Did I kill my chili's heat by processing the tomatoes and onions together?
I made this chili: https://www.youtube.com/watch?v=eQ9eY0_DoEk
I ended up with a chili that, while robust, only gave a mild heat and a heavy tomato/meat flavor, even after excessive salting and peppering. This recipe has two whole jalapeños and half a habanero, so I am not positive this is intended.
There's a few things that could have gone wrong. First, I have never made chili from scratch, so I may have simply under-cooked it. Also, I accidentally added 2 tbsp cornmeal to the spice paste. But, I feel like these are unlikely.
The last difference is what I suspect to be my culprit - I had to blend the tomatoes and onions together in a food processor, due to somebody in the household being a picky eater who can't stand the texture of them. I added it in around the point the tomatoes are added in the recipe, opting to add only the peppers and garlic where the onions would have also been added.

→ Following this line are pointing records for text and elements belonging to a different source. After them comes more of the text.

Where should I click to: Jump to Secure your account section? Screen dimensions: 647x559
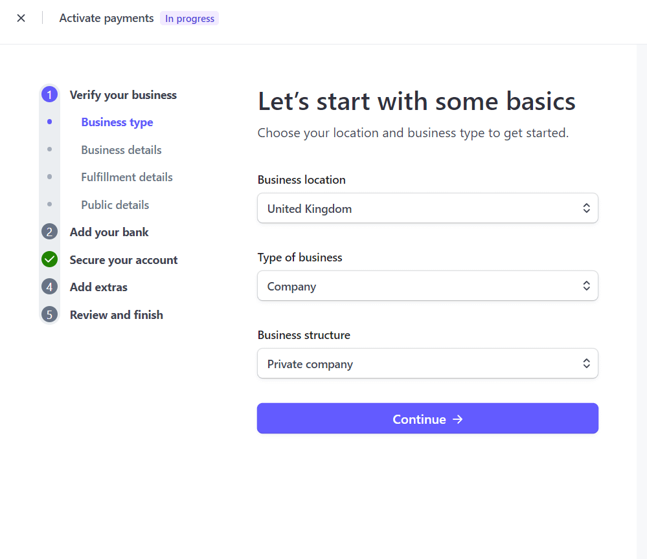point(123,260)
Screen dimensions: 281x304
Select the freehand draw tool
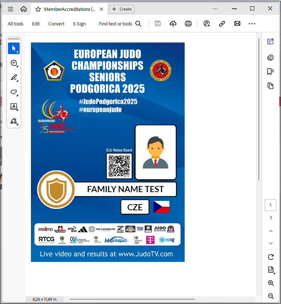point(14,92)
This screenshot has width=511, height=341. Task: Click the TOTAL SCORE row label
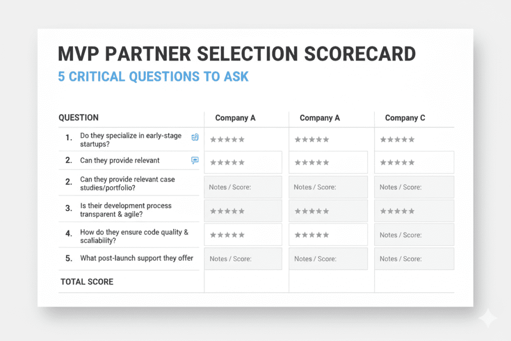[87, 282]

Did this kill my chili's heat? And, if so, how do I avoid this from happening if I make it again? Or did something else do it? Am I missing something?
Best Answer
So, first, that chili recipe will always be heavily meat-flavored because it has 3lbs of beef in it; at a glance, that recipe is more than half beef by weight. So if you want a recipe with a subtler meat flavor, that's probably not the right recipe for you.

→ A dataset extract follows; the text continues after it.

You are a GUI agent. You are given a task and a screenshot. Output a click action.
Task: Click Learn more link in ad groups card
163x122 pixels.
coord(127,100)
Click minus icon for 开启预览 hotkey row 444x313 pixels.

There are several possible reasons for it being less spicy than you expected, among which are:
- the dried anchos and cascabel you used were old and had lost most of their flavor
- heat level in fresh peppers can vary a lot; maybe you got ones that were on the less-hot side for their variety
- many fresh peppers vaporize a lot of their capsaicin when fried. So it's possible that adding just the peppers and garlic to the pan could have burned a bunch off; I've had this happen particularly with habaneros
All of that aside, I wouldn't expect that recipe to be super-spicy, more medium-hot. So maybe you just have a high pepper tolerance.